Боль неохотно отступила, словно водяной змей спустился на дно омута, пальцы несколько расслабились, но чувствительность к ним все равно не вернулась. Будто моя рука одновременно и чья-то чужая, онемелая, уже не чувствующая окружающего холода, но хоть повинуется, и ладно. Ланнан, когда перебинтовывала руку накануне, нерадостно сообщила, что болеть уже почти закрывшаяся рана будет еще с месяц, а напоминать о себе может не один год, особенно в холодную и сырую погоду. И ускоренная регенерация тут ни при чем – зубы подменыша задели нервы у локтевой впадины, а восстанавливаются они медленно и неохотно, зато напоминают о себе гораздо чаще, чем хотелось бы.
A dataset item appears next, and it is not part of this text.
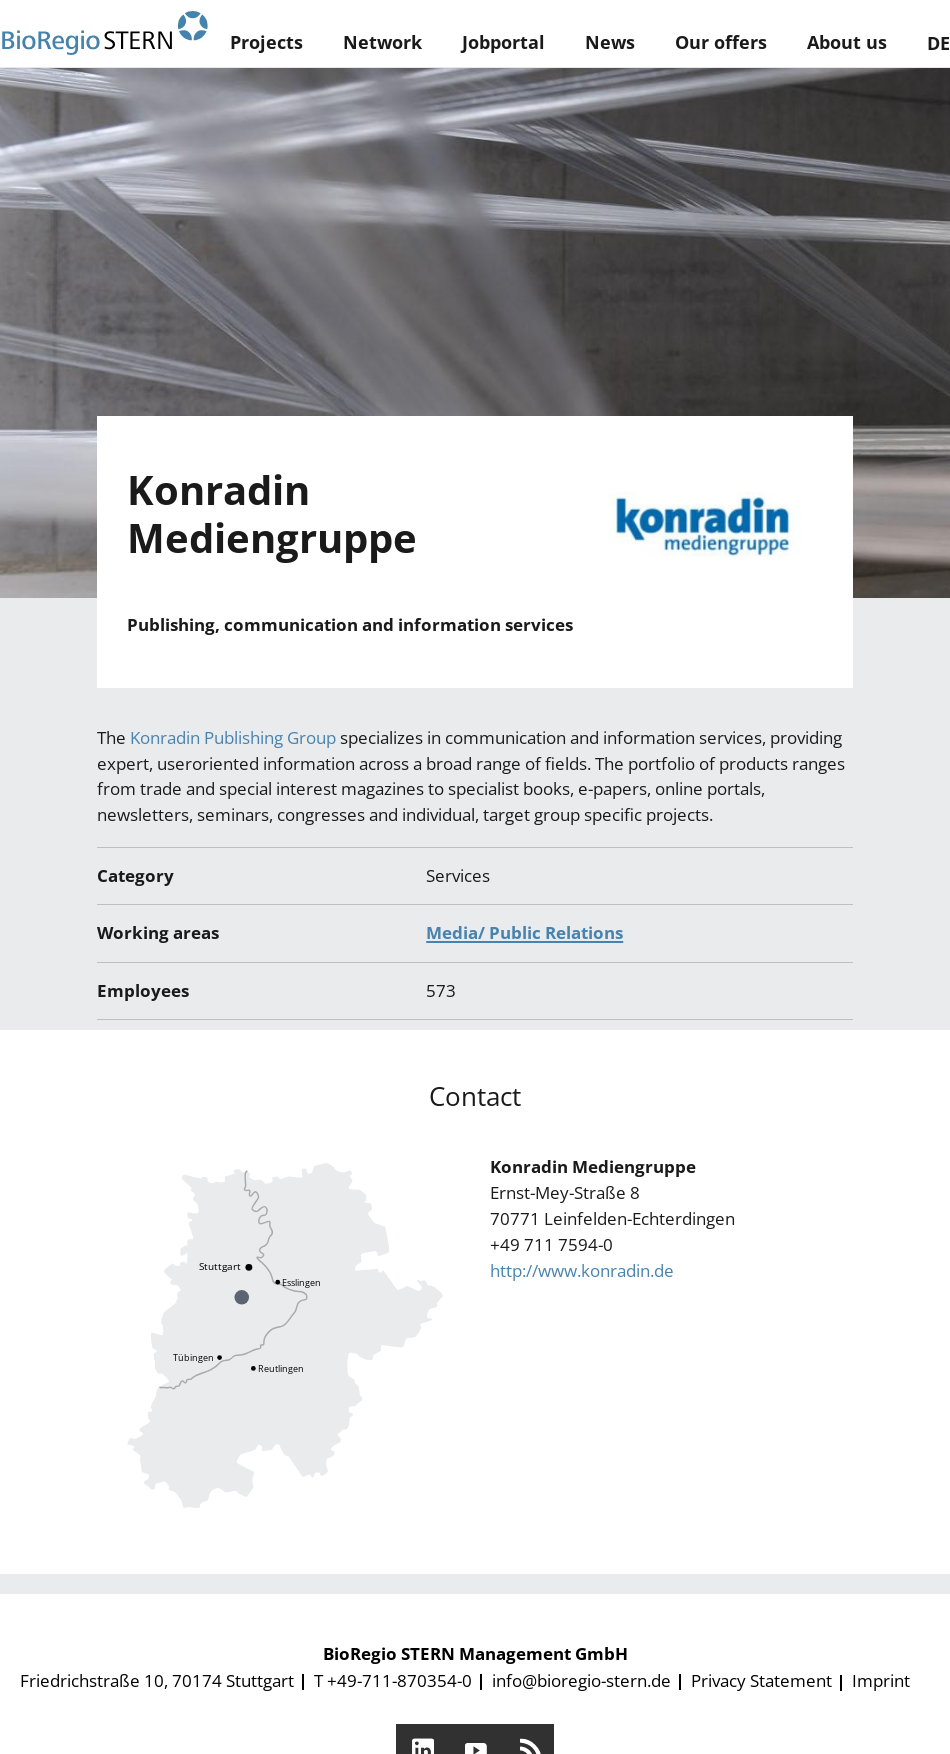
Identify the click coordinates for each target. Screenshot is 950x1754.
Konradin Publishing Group (233, 737)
– Данте, я в порядке. – Я вымученно улыбнулась и в доказательство подняла пораненную руку, медленно сжимая пальцы в кулак и так же медленно распрямляя. – Сам знаешь, как иногда ноют в такую мерзкую погоду только что залеченные раны.
О том, что ниже локтя левую руку я почти не чувствовала, пришлось умолчать.
Аватар нахмурился, но вынырнувший на дорогу из клочьев тумана здоровущий волк с черной полосой вдоль хребта удержал Данте от лишних расспросов. Подлунный обвел попятившихся Ветра и Ланнан насмешливым взглядом, обнажил впечатляющие клыки в оскале, означающем у разумных волков улыбку, и склонил голову.
«Что, испугал я твоих друзей, сестра? Ты бы хоть предупредила, кто их до логова волхва повезет лесными тропами. – Подлунный шагнул ко мне, потерся сырой от густого осеннего тумана мордой о мою ладонь, негромко взрыкнул. – От тебя пахнет кровью и болью. Кто обидел тебя, сестра?»
«Ты же знаешь, вечно я себе приключений на загривок ищу. – Я присела на корточки, крепко обнимая своего названого брата за шею, пряча лицо в густой темно-серой шерсти, резко пахнущей лесным зверем и прелой листвой. С души словно скатился тяжелый камень – только сейчас я по-настоящему осознала, насколько соскучилась по дому, по тому, что привыкла считать родным, по разумным волкам, стая которых когда-то была неотъемлемой частью моей жизни. – Не ищи обидчика, я с ним уже разобралась. Нежить… она ведунов не шибко-то и любит».
– Ева, это что, наш… транспорт? – чуть подрагивающим голосом робко осведомилась дриада у меня за спиной.
Я отстранилась от Подлунного, который лизнул меня в щеку, и отступил назад. Коротко взвыл, подзывая сородичей.
– А ты против?
Вот уж странно. Ланнан – дитя Древа, по идее дриады не боятся зверей и птиц, какими бы пугающими они ни выглядели. Рассказы о юных девах, которые гуляют по лесу, положив тонкую, хрупкую руку на загривок лесного царя – матерого бурого медведя, отнюдь не выдумки. Дриады с легкостью находят общий язык со всеми лесными жителями, но сейчас я имела сомнительное удовольствие наблюдать за тем, как Ланнан пугливо отодвигается от Подлунного, холка которого приходилась мне несколько выше пояса.